Probabilistic Federated Prompt-Tuning with Non-IID and Imbalanced Data
This addresses data heterogeneity issues in federated learning, which is an incremental improvement for distributed machine learning applications.
The paper tackles the problem of fine-tuning pre-trained models in federated learning with non-IID and imbalanced data by integrating federated learning with prompt-tuning, and introduces a probabilistic prompt aggregation method that substantially outperforms existing baselines on computer vision datasets.
Fine-tuning pre-trained models is a popular approach in machine learning for solving complex tasks with moderate data. However, fine-tuning the entire pre-trained model is ineffective in federated data scenarios where local data distributions are diversely skewed.

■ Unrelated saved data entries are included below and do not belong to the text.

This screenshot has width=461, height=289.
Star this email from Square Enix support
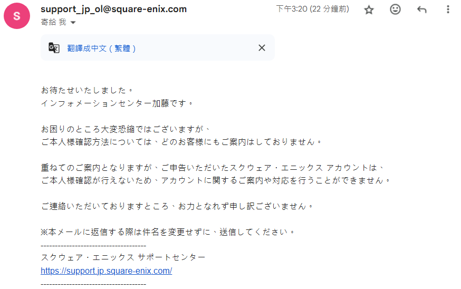(369, 9)

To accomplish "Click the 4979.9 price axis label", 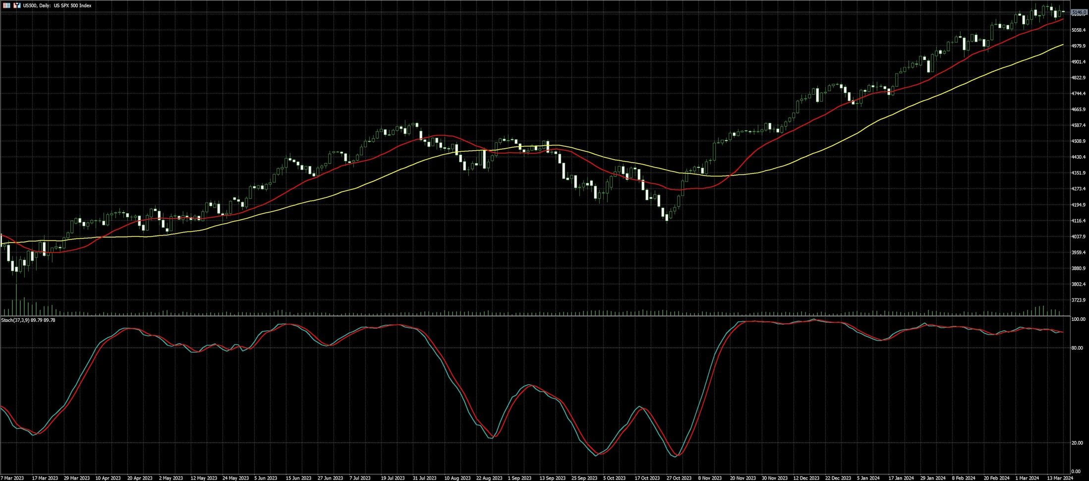I will pyautogui.click(x=1079, y=46).
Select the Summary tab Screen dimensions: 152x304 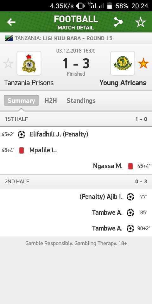pos(21,100)
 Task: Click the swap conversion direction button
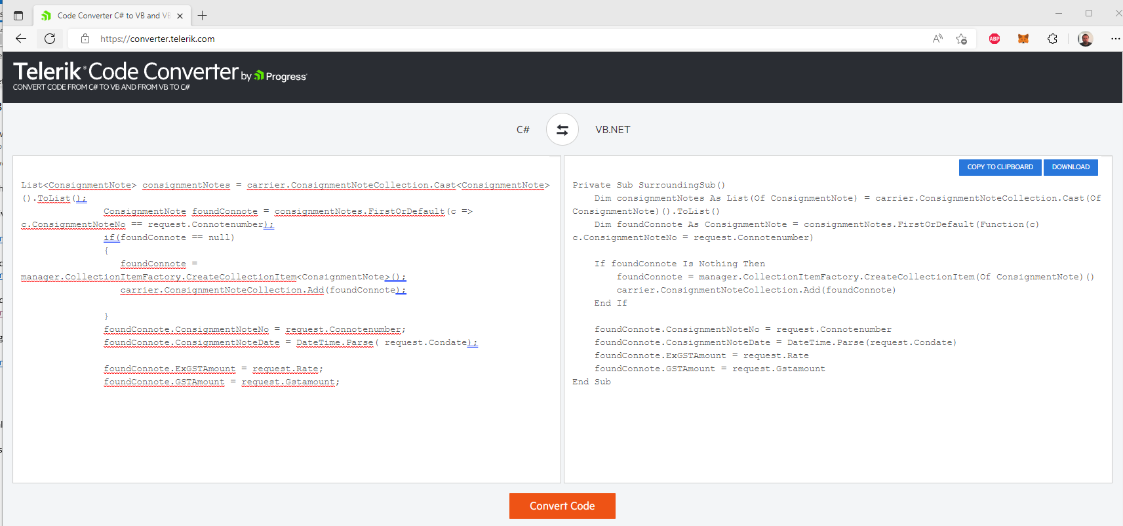pos(562,130)
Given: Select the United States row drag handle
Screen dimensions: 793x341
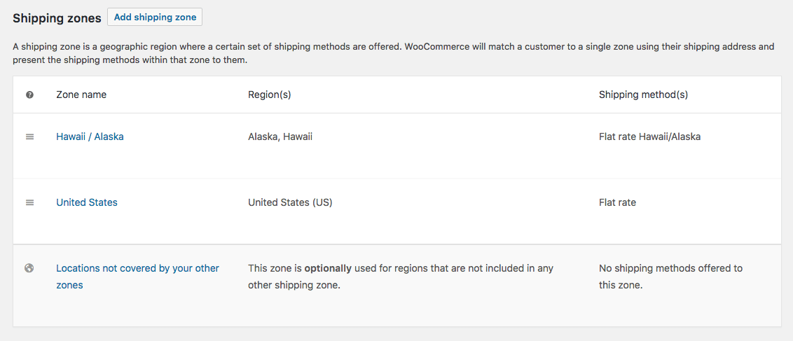Looking at the screenshot, I should coord(30,202).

To address this, we explore integrating federated learning with a more effective prompt-tuning method, optimizing for a small set of input prefixes to reprogram the pre-trained model's behavior. Our approach transforms federated learning into a distributed set modeling task, aggregating diverse sets of prompts to globally fine-tune the pre-trained model. We benchmark various baselines based on direct adaptations of existing federated model aggregation techniques and introduce a new probabilistic prompt aggregation method that substantially outperforms these baselines. Our reported results on a variety of computer vision datasets confirm that the proposed method is most effective to combat extreme data heterogeneity in federated learning.